(Information provided Opens)
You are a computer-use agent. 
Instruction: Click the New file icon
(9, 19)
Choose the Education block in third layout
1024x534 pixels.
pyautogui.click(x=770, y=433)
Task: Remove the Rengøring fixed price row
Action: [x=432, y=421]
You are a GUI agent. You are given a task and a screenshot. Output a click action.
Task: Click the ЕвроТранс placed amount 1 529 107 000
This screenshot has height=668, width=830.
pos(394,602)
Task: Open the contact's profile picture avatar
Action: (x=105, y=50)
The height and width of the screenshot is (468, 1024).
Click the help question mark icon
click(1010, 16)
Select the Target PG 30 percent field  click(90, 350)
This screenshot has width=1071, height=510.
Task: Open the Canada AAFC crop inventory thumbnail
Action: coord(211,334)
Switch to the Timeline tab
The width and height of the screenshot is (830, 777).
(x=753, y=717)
(Information provided Closes)
◆ **Your objective**
Filter the material above down to the lines that hold the word "agent".

◆ **Reply**
You are a computer-use agent. 
You are a GUI agent. You are given a task and a screenshot. Output a click action.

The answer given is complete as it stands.